§ TASK TO CARRY OUT: Reproduce these lines verbatim, starting with the line that contains "Click the editor" and going on through the line that contains "Action: coord(311,1382)", both included.

Source data:
━━━━━━━━

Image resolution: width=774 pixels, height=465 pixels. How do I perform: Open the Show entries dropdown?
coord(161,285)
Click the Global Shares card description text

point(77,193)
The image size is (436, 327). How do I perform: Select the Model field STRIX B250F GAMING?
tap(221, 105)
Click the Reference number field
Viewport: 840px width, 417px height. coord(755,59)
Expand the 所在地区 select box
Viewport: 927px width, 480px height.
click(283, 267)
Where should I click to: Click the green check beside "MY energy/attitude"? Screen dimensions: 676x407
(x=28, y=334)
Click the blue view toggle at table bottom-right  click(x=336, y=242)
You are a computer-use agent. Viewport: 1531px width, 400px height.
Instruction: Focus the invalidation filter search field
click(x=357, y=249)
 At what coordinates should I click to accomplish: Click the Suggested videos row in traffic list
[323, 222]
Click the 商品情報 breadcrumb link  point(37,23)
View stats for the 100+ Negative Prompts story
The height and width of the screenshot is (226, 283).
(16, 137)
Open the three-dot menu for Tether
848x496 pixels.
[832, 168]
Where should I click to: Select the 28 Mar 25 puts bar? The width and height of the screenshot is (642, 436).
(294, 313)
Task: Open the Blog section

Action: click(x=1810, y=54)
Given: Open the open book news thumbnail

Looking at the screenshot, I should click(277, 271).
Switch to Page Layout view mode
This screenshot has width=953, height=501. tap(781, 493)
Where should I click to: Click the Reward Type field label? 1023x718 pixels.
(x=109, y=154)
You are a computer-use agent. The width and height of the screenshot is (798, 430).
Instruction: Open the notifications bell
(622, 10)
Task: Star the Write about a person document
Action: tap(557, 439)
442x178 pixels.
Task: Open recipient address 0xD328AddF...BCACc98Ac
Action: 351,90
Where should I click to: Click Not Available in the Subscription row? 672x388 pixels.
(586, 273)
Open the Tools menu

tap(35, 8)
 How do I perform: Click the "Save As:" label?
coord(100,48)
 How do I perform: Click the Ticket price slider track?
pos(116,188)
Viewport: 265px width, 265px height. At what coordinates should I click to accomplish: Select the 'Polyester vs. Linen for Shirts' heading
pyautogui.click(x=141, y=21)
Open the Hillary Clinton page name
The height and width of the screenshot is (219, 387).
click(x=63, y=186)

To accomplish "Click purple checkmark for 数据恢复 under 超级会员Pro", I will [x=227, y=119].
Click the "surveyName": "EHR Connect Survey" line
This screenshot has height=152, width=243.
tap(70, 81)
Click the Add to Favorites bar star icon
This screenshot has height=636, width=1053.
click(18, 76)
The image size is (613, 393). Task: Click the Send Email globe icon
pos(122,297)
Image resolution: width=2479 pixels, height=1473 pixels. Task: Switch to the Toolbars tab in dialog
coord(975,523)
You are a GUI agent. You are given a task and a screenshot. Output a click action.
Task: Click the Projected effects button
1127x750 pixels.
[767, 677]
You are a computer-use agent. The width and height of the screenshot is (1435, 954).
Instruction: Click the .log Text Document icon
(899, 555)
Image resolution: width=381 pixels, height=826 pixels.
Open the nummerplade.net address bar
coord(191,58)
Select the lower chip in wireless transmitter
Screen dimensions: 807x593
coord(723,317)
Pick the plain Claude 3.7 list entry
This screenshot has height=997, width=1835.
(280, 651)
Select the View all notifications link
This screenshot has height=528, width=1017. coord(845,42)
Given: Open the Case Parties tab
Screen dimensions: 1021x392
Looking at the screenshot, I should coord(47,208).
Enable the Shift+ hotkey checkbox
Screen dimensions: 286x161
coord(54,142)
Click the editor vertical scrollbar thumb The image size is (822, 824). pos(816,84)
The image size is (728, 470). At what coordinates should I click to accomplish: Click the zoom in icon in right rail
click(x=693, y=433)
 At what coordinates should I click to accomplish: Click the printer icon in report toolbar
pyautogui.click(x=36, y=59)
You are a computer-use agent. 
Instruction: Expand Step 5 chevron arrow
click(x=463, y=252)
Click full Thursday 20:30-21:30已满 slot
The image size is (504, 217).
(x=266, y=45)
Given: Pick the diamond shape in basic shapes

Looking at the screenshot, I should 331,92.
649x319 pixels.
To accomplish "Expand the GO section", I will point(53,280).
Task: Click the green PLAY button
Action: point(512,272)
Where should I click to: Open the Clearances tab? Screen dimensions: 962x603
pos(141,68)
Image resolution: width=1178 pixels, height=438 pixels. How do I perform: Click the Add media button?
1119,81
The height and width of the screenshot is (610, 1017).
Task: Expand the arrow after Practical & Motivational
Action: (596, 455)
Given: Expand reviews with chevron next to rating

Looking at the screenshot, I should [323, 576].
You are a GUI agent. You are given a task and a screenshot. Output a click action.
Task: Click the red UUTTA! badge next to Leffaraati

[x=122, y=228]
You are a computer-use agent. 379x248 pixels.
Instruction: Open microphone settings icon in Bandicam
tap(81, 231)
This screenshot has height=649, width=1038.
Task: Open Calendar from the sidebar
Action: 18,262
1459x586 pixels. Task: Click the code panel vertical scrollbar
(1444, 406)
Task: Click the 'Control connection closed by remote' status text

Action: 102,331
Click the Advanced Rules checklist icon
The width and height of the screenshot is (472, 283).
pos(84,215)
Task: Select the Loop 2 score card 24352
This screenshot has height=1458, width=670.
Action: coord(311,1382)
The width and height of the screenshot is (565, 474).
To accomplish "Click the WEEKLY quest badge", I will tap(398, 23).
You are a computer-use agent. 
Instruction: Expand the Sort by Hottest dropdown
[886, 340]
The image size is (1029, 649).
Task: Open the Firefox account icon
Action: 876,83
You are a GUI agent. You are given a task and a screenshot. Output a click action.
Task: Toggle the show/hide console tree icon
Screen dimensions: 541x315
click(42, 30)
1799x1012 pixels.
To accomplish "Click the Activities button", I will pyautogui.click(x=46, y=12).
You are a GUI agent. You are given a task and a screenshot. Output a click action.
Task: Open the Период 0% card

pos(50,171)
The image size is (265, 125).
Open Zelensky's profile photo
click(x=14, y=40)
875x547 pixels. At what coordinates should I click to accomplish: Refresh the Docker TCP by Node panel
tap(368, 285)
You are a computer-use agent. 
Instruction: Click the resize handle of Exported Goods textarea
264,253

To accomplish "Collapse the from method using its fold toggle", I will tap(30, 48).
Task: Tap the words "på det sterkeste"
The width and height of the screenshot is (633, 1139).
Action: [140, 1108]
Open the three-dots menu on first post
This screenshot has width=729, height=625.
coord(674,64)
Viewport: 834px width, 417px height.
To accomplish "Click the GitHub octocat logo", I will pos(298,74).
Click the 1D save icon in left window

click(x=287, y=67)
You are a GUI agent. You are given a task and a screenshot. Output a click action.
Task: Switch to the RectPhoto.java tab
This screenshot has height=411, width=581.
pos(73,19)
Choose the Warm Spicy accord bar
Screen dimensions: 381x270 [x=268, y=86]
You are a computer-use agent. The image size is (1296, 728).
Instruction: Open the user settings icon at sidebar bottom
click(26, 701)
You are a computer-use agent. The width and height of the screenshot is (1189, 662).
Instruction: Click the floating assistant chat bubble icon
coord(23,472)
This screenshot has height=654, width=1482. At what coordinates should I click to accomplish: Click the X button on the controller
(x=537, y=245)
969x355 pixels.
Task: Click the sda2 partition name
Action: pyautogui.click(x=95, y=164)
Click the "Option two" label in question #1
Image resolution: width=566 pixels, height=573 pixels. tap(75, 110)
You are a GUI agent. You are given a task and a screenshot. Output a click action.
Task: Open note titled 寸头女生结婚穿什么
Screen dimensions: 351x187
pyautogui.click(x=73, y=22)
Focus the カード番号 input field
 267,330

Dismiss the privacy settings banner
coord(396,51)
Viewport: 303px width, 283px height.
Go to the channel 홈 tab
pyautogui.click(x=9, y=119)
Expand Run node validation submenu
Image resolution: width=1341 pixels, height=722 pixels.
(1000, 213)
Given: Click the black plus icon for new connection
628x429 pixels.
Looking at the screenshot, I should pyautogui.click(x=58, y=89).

━━━━━━━━

§ RESULT BELOW:
Click the editor vertical scrollbar thumb The image size is (822, 824). pos(816,84)
The image size is (728, 470). At what coordinates should I click to accomplish: Click the zoom in icon in right rail
click(x=693, y=433)
 At what coordinates should I click to accomplish: Click the printer icon in report toolbar
pyautogui.click(x=36, y=59)
You are a computer-use agent. 
Instruction: Expand Step 5 chevron arrow
click(x=463, y=252)
Click full Thursday 20:30-21:30已满 slot
The image size is (504, 217).
(x=266, y=45)
Given: Pick the diamond shape in basic shapes

Looking at the screenshot, I should 331,92.
649x319 pixels.
To accomplish "Expand the GO section", I will point(53,280).
Task: Click the green PLAY button
Action: point(512,272)
Where should I click to: Open the Clearances tab? Screen dimensions: 962x603
pos(141,68)
Image resolution: width=1178 pixels, height=438 pixels. How do I perform: Click the Add media button?
1119,81
The height and width of the screenshot is (610, 1017).
Task: Expand the arrow after Practical & Motivational
Action: (596, 455)
Given: Expand reviews with chevron next to rating

Looking at the screenshot, I should [323, 576].
You are a GUI agent. You are given a task and a screenshot. Output a click action.
Task: Click the red UUTTA! badge next to Leffaraati

[x=122, y=228]
You are a computer-use agent. 379x248 pixels.
Instruction: Open microphone settings icon in Bandicam
tap(81, 231)
This screenshot has height=649, width=1038.
Task: Open Calendar from the sidebar
Action: 18,262
1459x586 pixels. Task: Click the code panel vertical scrollbar
(1444, 406)
Task: Click the 'Control connection closed by remote' status text

Action: 102,331
Click the Advanced Rules checklist icon
The width and height of the screenshot is (472, 283).
pos(84,215)
Task: Select the Loop 2 score card 24352
This screenshot has height=1458, width=670.
Action: coord(311,1382)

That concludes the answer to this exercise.